- **MATERIAL FOR THIS TASK**:
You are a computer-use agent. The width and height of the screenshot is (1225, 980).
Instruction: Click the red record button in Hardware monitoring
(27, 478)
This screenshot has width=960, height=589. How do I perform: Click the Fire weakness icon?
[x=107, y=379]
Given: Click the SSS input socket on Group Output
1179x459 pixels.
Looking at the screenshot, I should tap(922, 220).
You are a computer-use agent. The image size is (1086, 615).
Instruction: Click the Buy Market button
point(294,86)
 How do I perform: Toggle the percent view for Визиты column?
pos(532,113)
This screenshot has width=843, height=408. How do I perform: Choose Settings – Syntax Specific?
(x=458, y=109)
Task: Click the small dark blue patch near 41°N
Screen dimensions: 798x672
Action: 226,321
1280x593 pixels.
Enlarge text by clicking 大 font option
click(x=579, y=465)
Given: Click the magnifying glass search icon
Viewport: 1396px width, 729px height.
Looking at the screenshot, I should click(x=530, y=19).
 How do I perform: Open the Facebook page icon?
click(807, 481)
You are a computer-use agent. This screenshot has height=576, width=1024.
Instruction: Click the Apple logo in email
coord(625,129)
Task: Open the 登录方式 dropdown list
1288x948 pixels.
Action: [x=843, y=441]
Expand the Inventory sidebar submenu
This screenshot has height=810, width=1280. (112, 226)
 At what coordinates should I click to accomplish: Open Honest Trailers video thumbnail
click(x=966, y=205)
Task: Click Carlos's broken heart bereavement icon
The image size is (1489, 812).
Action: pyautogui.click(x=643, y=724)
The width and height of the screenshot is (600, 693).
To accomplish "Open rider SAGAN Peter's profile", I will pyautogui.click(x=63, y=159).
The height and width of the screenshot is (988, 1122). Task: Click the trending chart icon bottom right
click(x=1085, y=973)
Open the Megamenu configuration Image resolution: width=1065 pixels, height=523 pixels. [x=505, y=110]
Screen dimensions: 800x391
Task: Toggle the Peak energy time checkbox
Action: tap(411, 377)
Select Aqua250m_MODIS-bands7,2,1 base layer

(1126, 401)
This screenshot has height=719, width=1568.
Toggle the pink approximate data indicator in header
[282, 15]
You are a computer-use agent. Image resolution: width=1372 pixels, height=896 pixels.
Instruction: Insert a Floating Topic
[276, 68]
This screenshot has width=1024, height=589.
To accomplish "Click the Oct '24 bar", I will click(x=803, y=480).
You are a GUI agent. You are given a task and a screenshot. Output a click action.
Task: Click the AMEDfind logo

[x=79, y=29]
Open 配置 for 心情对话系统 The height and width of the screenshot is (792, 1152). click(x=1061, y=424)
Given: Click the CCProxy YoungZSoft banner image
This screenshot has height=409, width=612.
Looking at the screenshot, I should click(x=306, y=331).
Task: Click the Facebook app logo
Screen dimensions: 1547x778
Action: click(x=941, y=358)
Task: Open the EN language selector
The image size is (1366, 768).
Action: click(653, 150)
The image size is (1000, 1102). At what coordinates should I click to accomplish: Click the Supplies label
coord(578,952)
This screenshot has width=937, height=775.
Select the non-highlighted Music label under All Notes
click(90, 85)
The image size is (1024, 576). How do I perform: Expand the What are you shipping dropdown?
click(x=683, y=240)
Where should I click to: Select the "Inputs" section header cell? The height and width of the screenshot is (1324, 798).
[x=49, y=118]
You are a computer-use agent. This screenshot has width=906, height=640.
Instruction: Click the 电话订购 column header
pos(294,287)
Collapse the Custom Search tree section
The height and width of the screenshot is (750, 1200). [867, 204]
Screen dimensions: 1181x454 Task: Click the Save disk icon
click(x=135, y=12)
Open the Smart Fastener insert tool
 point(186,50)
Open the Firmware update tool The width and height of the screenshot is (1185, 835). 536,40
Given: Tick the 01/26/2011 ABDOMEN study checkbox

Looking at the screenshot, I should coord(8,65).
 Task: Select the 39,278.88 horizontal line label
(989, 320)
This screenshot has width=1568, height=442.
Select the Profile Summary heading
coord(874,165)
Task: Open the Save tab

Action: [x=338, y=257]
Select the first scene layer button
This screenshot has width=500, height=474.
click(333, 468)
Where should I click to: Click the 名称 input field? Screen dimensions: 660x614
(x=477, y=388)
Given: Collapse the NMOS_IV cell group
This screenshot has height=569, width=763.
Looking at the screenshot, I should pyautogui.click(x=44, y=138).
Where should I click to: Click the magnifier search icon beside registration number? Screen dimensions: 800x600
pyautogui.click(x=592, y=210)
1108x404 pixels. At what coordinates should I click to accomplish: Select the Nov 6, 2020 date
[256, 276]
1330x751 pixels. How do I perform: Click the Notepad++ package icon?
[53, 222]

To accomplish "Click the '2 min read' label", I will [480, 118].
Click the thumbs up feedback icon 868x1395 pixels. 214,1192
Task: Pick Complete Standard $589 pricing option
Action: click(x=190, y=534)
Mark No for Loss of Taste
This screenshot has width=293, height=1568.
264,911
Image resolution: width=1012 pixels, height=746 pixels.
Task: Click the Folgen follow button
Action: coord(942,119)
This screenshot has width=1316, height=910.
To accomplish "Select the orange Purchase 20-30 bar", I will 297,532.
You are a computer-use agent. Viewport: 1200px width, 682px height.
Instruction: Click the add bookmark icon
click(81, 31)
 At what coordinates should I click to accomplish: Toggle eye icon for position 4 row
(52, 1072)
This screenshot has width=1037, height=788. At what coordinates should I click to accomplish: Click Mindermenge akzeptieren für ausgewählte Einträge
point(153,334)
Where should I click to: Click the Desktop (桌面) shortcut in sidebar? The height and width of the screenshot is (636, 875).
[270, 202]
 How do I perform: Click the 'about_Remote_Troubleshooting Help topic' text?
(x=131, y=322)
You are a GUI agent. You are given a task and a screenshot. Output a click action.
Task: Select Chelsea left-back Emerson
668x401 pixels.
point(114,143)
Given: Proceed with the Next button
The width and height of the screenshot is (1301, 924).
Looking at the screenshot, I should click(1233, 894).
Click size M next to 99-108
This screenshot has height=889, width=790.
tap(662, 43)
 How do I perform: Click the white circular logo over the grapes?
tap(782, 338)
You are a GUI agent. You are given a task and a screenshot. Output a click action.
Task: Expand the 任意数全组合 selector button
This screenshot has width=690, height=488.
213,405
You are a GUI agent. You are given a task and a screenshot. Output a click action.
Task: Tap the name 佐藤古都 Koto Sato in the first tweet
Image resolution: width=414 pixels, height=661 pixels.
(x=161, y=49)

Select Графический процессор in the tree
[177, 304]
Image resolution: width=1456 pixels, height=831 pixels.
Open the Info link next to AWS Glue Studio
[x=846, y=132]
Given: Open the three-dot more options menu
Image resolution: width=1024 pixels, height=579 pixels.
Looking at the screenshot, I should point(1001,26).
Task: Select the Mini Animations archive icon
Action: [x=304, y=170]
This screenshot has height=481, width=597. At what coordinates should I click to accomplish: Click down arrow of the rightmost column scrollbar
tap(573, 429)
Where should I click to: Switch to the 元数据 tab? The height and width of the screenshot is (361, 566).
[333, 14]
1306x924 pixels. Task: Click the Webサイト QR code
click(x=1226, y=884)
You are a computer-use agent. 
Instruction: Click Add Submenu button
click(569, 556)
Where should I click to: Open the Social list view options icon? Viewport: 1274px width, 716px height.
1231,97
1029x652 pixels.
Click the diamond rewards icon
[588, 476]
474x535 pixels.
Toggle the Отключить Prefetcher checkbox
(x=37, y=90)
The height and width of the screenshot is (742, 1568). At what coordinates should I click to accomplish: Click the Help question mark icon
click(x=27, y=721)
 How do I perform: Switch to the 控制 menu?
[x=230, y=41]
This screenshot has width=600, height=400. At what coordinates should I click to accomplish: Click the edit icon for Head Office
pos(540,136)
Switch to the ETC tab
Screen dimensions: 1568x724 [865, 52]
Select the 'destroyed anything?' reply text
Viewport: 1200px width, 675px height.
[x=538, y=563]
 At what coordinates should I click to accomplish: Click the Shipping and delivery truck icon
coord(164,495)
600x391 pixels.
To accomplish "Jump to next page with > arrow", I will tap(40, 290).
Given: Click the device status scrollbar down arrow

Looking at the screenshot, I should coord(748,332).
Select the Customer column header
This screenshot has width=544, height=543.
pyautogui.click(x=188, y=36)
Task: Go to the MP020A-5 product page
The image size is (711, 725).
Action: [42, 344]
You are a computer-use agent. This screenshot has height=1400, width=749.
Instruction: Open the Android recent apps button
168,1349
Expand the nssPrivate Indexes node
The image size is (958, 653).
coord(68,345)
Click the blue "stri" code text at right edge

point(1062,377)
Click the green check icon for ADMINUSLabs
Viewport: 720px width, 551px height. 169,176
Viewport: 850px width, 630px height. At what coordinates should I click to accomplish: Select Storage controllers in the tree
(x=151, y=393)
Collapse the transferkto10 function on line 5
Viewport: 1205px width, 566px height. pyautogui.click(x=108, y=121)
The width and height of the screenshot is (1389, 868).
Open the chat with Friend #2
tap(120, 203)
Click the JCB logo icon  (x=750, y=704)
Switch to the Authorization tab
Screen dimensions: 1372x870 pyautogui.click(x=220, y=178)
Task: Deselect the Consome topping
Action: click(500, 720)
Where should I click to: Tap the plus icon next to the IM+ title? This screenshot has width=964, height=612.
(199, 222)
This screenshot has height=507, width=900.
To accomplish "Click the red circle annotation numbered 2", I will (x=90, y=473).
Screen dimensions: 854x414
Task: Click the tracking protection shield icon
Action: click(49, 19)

- **PROBLEM DETAILS**:
Each line from the start of the listing above through the line containing "Task: Click the small" should be copied exactly, please, with no other lines added.

- **WRITTEN RESPONSE**:
You are a computer-use agent. The width and height of the screenshot is (1225, 980).
Instruction: Click the red record button in Hardware monitoring
(27, 478)
This screenshot has width=960, height=589. How do I perform: Click the Fire weakness icon?
[x=107, y=379]
Given: Click the SSS input socket on Group Output
1179x459 pixels.
Looking at the screenshot, I should tap(922, 220).
You are a computer-use agent. The image size is (1086, 615).
Instruction: Click the Buy Market button
point(294,86)
 How do I perform: Toggle the percent view for Визиты column?
pos(532,113)
This screenshot has width=843, height=408. How do I perform: Choose Settings – Syntax Specific?
(x=458, y=109)
Task: Click the small dark blue patch near 41°N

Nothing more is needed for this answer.